Fact Check

Does Match.com's 'Hannah' Enjoy Microwaving Butterflies?

Run an annoying ad campaign, and you risk someone's making your ads even more annoying.

Published June 9, 2021

Claim:
A Match.com ad featured a woman named Hannah who "microwaves butterflies in her spare time."

Back in 2015, the UK version of the Match.com dating site unveiled a #Loveyourimperfections promotional campaign, which urged viewers to embrace their imperfections with the suggestion that someone else out there -- perhaps someone you could find through Match.com -- might consider what you see as a flaw to be a positive attribute.

In conjunction with that promotional campaign, Match.com posted print ads in London Underground cars, ones that played on the idea of people having quirky but innocuous traits, such as holding up London Underground ticket barriers by not having their Travelcard out and ready to use in time, or mispronouncing 'Marylebone' (a district in the West End of London):

One of the most-reproduced images purportedly derived from this campaign is "Hannah," whose imperfection is that she "microwaves butterflies in her spare time":

hannah microwaves butterflies in her spare time

"Hannah" wasn't really microwaving butterflies, however, nor was that trait assigned to her by Match.com's advertising campaign.

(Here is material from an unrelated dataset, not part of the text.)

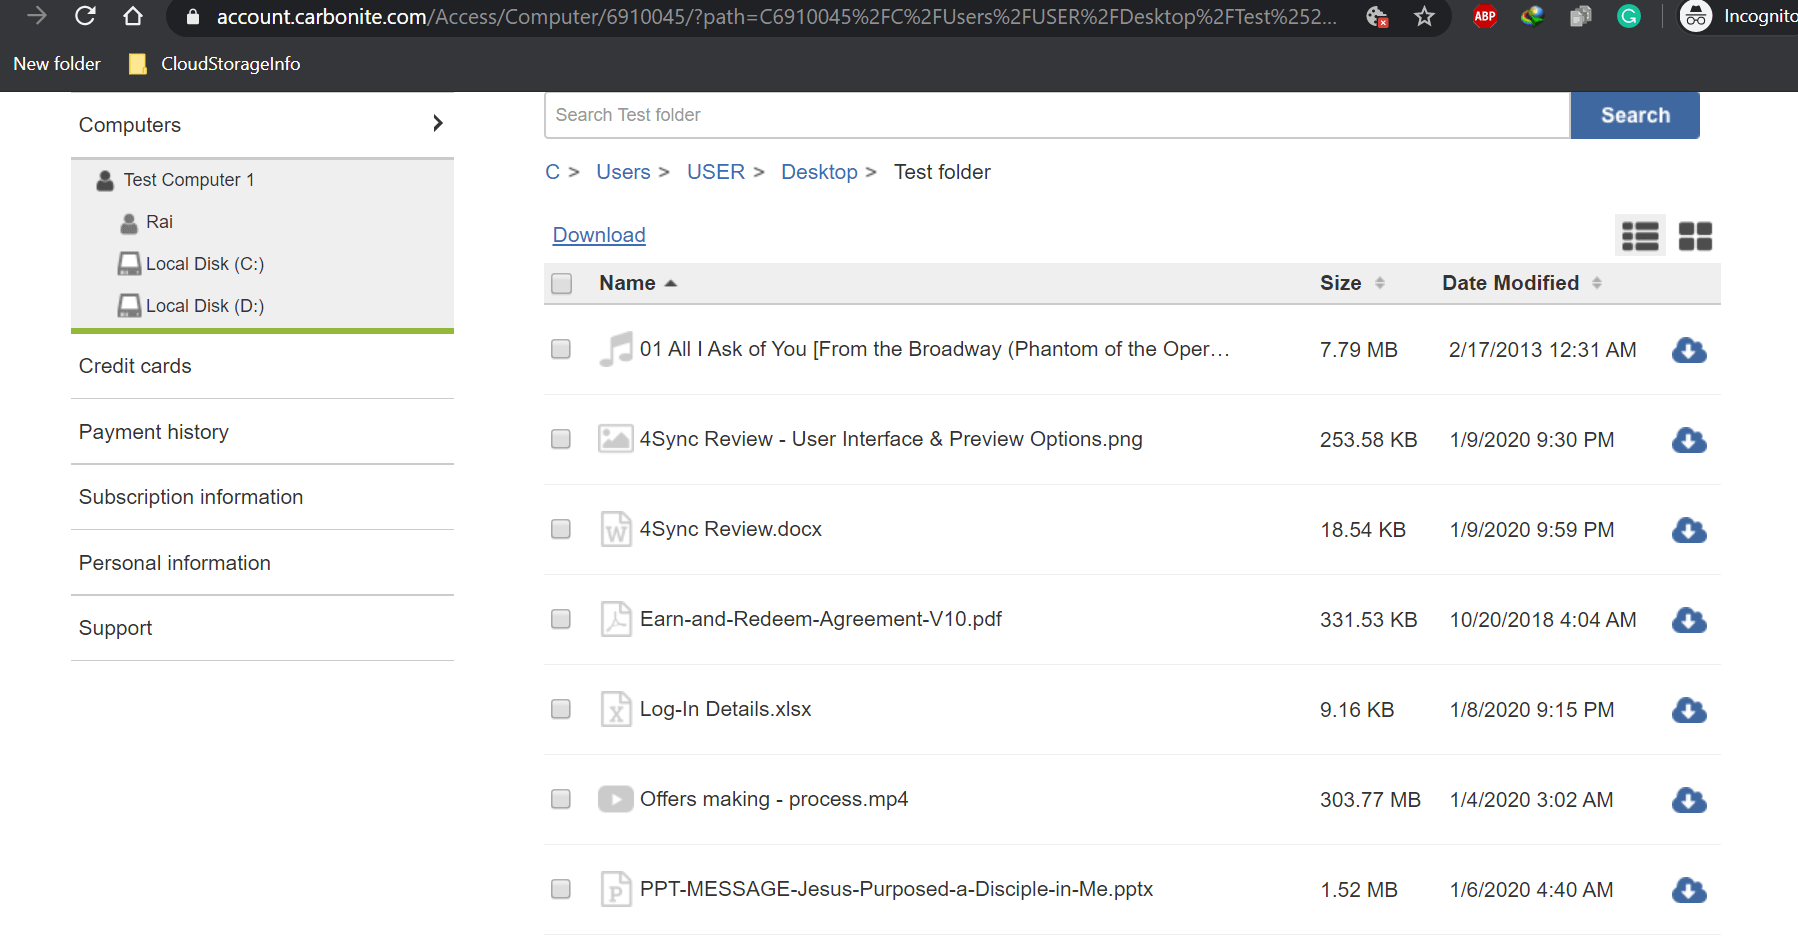Switch to thumbnail grid view
Viewport: 1798px width, 945px height.
(x=1695, y=236)
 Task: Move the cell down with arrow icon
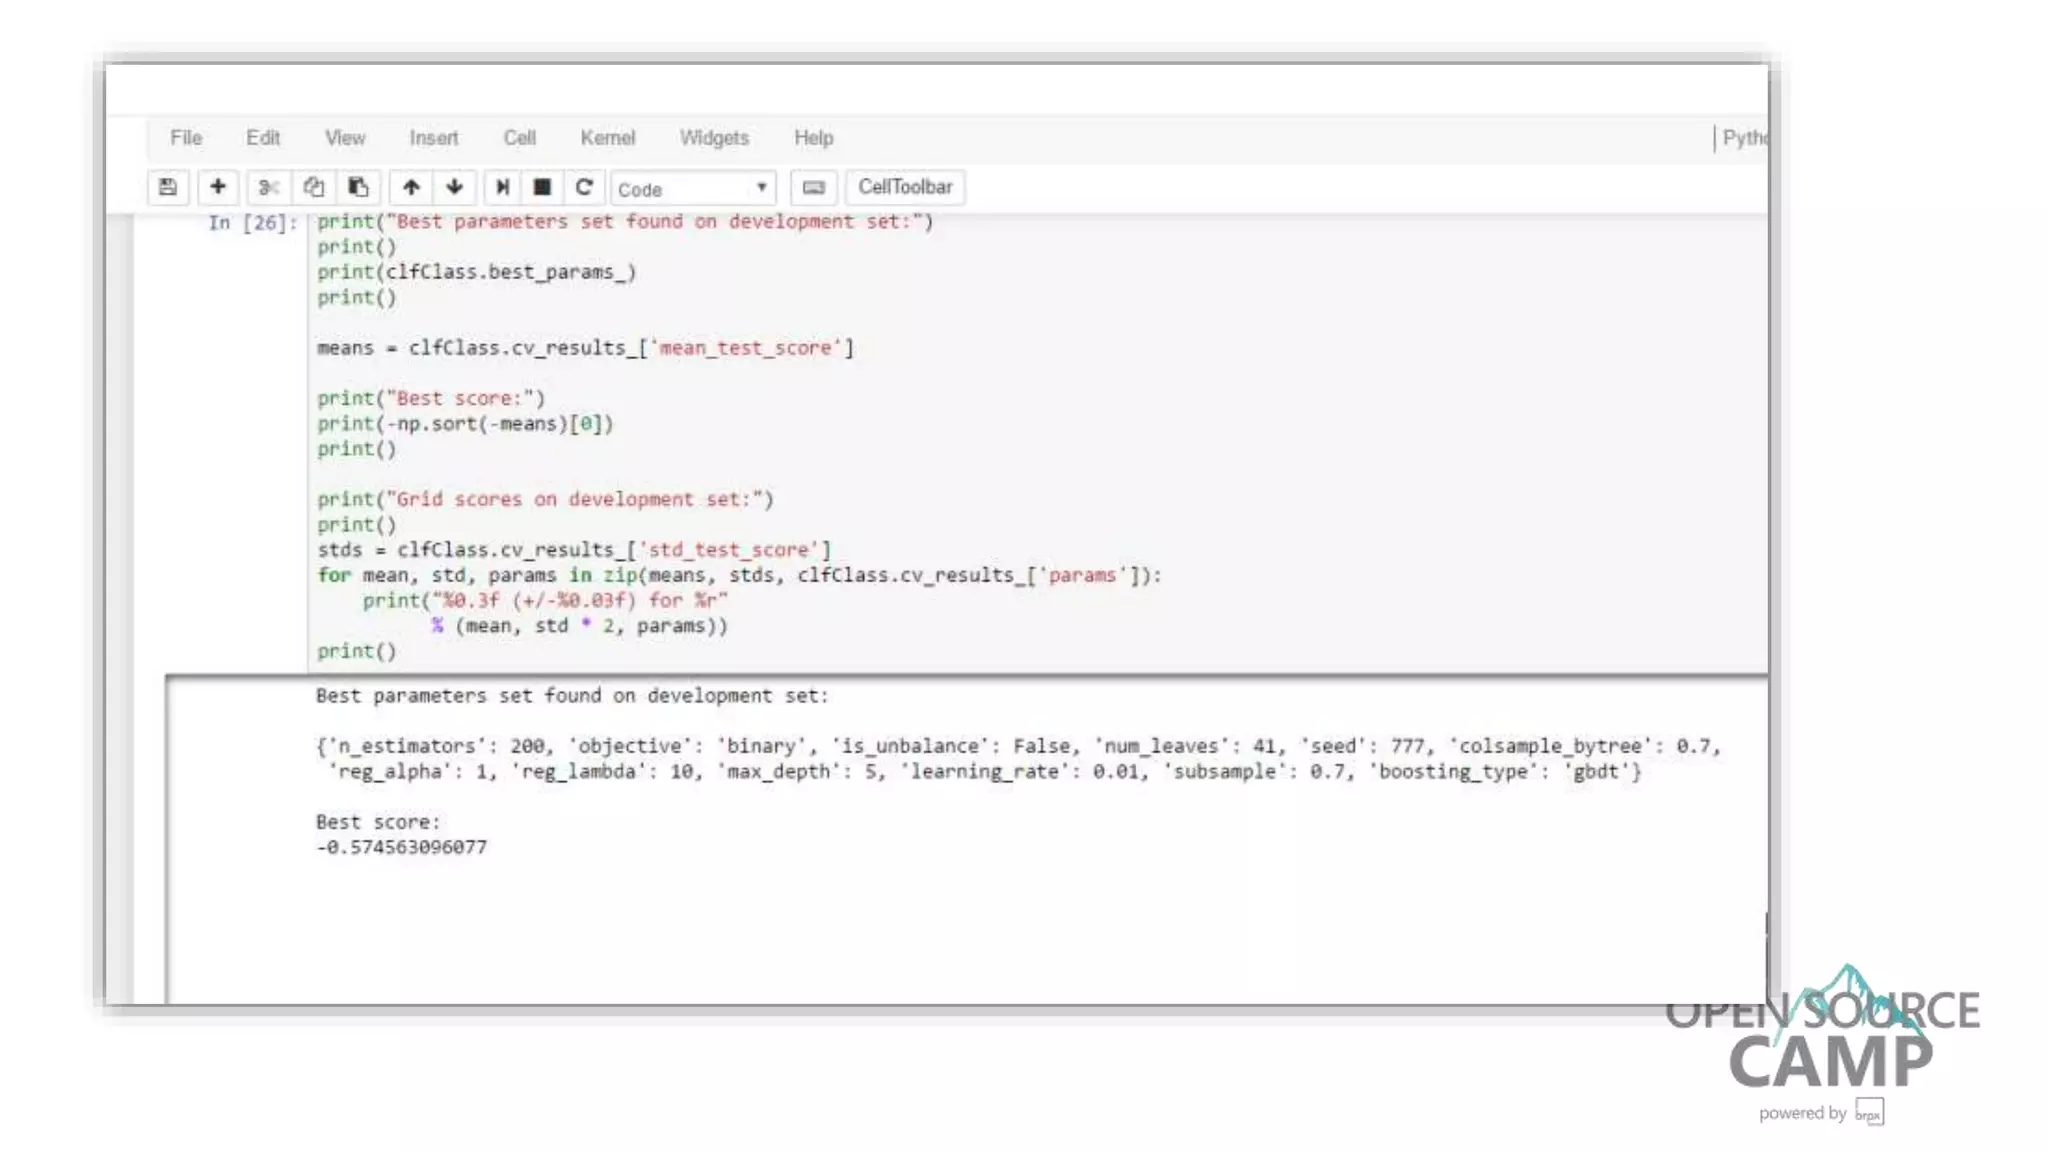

The popular image of her was a fake, the product of the (now-dormant) Twitter account WeFixYourAdverts, which posted versions of advertisements that had been tweaked through digital manipulation to make them darkly humorous.

The two examples seen above (Charlotte and Mark), for example, were reworked as follows, with the former "admitting" to deliberately hitting a sparrow with a tennis racket and the latter admitting to liking "Mrs. Brown's Boys" (an Irish-British television sitcom):

The original Match.com version of the "Hannah" ad listed an imperfection that had nothing to do with butterflies or microwave ovens, but that she "still giggles at Cockfosters" (the name of a suburb of north London). WeFixYourAdverts reworked it into its now ubiquitous form:

Sources

Aron, Isabelle.   "Someone's Taken London's Worst Tube Adverts and Made Them Way Better."     TimeOut.   28 January 2016.

Silver, Laura.   "Everybody Hates Mark from Match.com."     BuzzFeed.   17 January 2016.